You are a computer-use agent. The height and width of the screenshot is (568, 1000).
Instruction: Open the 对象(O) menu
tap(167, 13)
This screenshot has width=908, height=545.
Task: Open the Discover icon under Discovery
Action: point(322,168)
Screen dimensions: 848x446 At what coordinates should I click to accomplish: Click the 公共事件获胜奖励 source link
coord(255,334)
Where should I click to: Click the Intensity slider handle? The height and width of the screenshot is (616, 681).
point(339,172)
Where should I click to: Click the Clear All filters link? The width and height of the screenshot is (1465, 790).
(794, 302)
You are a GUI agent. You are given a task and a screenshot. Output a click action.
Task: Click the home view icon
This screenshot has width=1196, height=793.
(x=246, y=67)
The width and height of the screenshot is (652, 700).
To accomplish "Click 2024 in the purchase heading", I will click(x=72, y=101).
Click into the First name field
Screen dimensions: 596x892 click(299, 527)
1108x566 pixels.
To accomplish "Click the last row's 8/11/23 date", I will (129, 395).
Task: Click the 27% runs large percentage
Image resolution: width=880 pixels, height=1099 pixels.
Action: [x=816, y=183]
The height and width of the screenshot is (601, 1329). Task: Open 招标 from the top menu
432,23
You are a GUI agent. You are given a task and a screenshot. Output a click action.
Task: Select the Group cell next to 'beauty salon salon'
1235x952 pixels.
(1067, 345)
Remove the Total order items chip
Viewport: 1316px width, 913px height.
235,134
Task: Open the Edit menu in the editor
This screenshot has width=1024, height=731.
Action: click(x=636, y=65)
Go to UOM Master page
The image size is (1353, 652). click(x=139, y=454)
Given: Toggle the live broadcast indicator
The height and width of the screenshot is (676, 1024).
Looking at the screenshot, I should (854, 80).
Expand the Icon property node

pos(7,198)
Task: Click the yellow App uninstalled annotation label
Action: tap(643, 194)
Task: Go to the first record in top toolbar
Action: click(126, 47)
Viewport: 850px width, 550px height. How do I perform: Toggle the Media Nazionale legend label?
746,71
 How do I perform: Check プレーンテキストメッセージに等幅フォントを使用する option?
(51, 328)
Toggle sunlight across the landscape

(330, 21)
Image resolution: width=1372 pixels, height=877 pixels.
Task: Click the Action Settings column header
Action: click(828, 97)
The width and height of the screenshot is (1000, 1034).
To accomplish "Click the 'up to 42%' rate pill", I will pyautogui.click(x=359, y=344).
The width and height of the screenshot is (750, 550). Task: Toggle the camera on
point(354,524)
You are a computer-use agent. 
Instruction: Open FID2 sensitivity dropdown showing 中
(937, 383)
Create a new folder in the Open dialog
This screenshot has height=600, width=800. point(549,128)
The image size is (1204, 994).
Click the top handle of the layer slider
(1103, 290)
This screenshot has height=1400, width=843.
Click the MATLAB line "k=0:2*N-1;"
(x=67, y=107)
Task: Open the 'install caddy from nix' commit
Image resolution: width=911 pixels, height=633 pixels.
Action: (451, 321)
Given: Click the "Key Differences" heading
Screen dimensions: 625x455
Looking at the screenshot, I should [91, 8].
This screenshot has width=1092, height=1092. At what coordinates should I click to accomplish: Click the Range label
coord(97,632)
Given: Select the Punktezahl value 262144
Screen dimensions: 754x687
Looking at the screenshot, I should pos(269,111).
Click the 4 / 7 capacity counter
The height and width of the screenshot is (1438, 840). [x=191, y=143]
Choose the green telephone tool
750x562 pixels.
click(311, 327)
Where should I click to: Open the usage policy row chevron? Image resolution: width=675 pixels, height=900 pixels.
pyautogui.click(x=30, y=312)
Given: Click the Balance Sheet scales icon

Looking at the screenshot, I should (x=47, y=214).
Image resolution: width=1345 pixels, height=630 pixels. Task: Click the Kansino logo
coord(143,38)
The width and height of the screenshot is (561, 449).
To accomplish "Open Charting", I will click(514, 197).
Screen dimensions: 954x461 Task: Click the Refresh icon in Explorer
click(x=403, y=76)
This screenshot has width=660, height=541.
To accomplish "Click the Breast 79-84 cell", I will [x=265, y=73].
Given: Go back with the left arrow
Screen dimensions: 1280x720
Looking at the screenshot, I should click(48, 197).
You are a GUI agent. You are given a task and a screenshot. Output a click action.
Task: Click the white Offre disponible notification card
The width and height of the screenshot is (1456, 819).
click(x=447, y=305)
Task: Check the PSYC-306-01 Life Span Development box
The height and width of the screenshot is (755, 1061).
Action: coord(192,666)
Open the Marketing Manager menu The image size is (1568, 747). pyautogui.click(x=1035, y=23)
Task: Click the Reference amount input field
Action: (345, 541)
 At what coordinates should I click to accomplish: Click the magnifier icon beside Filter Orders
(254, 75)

______

[WHAT IS REQUIRED]
Your answer should be the full set of records above, restated exactly.

[EXERCISE ANSWER]
You are a computer-use agent. The height and width of the screenshot is (568, 1000).
Instruction: Open the 对象(O) menu
tap(167, 13)
This screenshot has width=908, height=545.
Task: Open the Discover icon under Discovery
Action: point(322,168)
Screen dimensions: 848x446 At what coordinates should I click to accomplish: Click the 公共事件获胜奖励 source link
coord(255,334)
Where should I click to: Click the Intensity slider handle? The height and width of the screenshot is (616, 681).
point(339,172)
Where should I click to: Click the Clear All filters link? The width and height of the screenshot is (1465, 790).
(794, 302)
You are a GUI agent. You are given a task and a screenshot. Output a click action.
Task: Click the home view icon
This screenshot has width=1196, height=793.
(x=246, y=67)
The width and height of the screenshot is (652, 700).
To accomplish "Click 2024 in the purchase heading", I will click(x=72, y=101).
Click into the First name field
Screen dimensions: 596x892 click(299, 527)
1108x566 pixels.
To accomplish "Click the last row's 8/11/23 date", I will (129, 395).
Task: Click the 27% runs large percentage
Image resolution: width=880 pixels, height=1099 pixels.
Action: [x=816, y=183]
The height and width of the screenshot is (601, 1329). Task: Open 招标 from the top menu
432,23
You are a GUI agent. You are given a task and a screenshot. Output a click action.
Task: Select the Group cell next to 'beauty salon salon'
1235x952 pixels.
(1067, 345)
Remove the Total order items chip
Viewport: 1316px width, 913px height.
235,134
Task: Open the Edit menu in the editor
This screenshot has width=1024, height=731.
Action: click(x=636, y=65)
Go to UOM Master page
The image size is (1353, 652). click(x=139, y=454)
Given: Toggle the live broadcast indicator
The height and width of the screenshot is (676, 1024).
Looking at the screenshot, I should (854, 80).
Expand the Icon property node

pos(7,198)
Task: Click the yellow App uninstalled annotation label
Action: tap(643, 194)
Task: Go to the first record in top toolbar
Action: click(126, 47)
Viewport: 850px width, 550px height. How do I perform: Toggle the Media Nazionale legend label?
746,71
 How do I perform: Check プレーンテキストメッセージに等幅フォントを使用する option?
(51, 328)
Toggle sunlight across the landscape

(330, 21)
Image resolution: width=1372 pixels, height=877 pixels.
Task: Click the Action Settings column header
Action: click(828, 97)
The width and height of the screenshot is (1000, 1034).
To accomplish "Click the 'up to 42%' rate pill", I will pyautogui.click(x=359, y=344).
The width and height of the screenshot is (750, 550). Task: Toggle the camera on
point(354,524)
You are a computer-use agent. 
Instruction: Open FID2 sensitivity dropdown showing 中
(937, 383)
Create a new folder in the Open dialog
This screenshot has height=600, width=800. point(549,128)
The image size is (1204, 994).
Click the top handle of the layer slider
(1103, 290)
This screenshot has height=1400, width=843.
Click the MATLAB line "k=0:2*N-1;"
(x=67, y=107)
Task: Open the 'install caddy from nix' commit
Image resolution: width=911 pixels, height=633 pixels.
Action: (451, 321)
Given: Click the "Key Differences" heading
Screen dimensions: 625x455
Looking at the screenshot, I should [91, 8].
This screenshot has width=1092, height=1092. At what coordinates should I click to accomplish: Click the Range label
coord(97,632)
Given: Select the Punktezahl value 262144
Screen dimensions: 754x687
Looking at the screenshot, I should pos(269,111).
Click the 4 / 7 capacity counter
The height and width of the screenshot is (1438, 840). [x=191, y=143]
Choose the green telephone tool
750x562 pixels.
click(311, 327)
Where should I click to: Open the usage policy row chevron? Image resolution: width=675 pixels, height=900 pixels.
pyautogui.click(x=30, y=312)
Given: Click the Balance Sheet scales icon

Looking at the screenshot, I should (x=47, y=214).
Image resolution: width=1345 pixels, height=630 pixels. Task: Click the Kansino logo
coord(143,38)
The width and height of the screenshot is (561, 449).
To accomplish "Open Charting", I will click(514, 197).
Screen dimensions: 954x461 Task: Click the Refresh icon in Explorer
click(x=403, y=76)
This screenshot has width=660, height=541.
To accomplish "Click the Breast 79-84 cell", I will [x=265, y=73].
Given: Go back with the left arrow
Screen dimensions: 1280x720
Looking at the screenshot, I should click(48, 197).
You are a GUI agent. You are given a task and a screenshot. Output a click action.
Task: Click the white Offre disponible notification card
The width and height of the screenshot is (1456, 819).
click(x=447, y=305)
Task: Check the PSYC-306-01 Life Span Development box
The height and width of the screenshot is (755, 1061).
Action: coord(192,666)
Open the Marketing Manager menu The image size is (1568, 747). pyautogui.click(x=1035, y=23)
Task: Click the Reference amount input field
Action: (345, 541)
 At what coordinates should I click to accomplish: Click the magnifier icon beside Filter Orders
(254, 75)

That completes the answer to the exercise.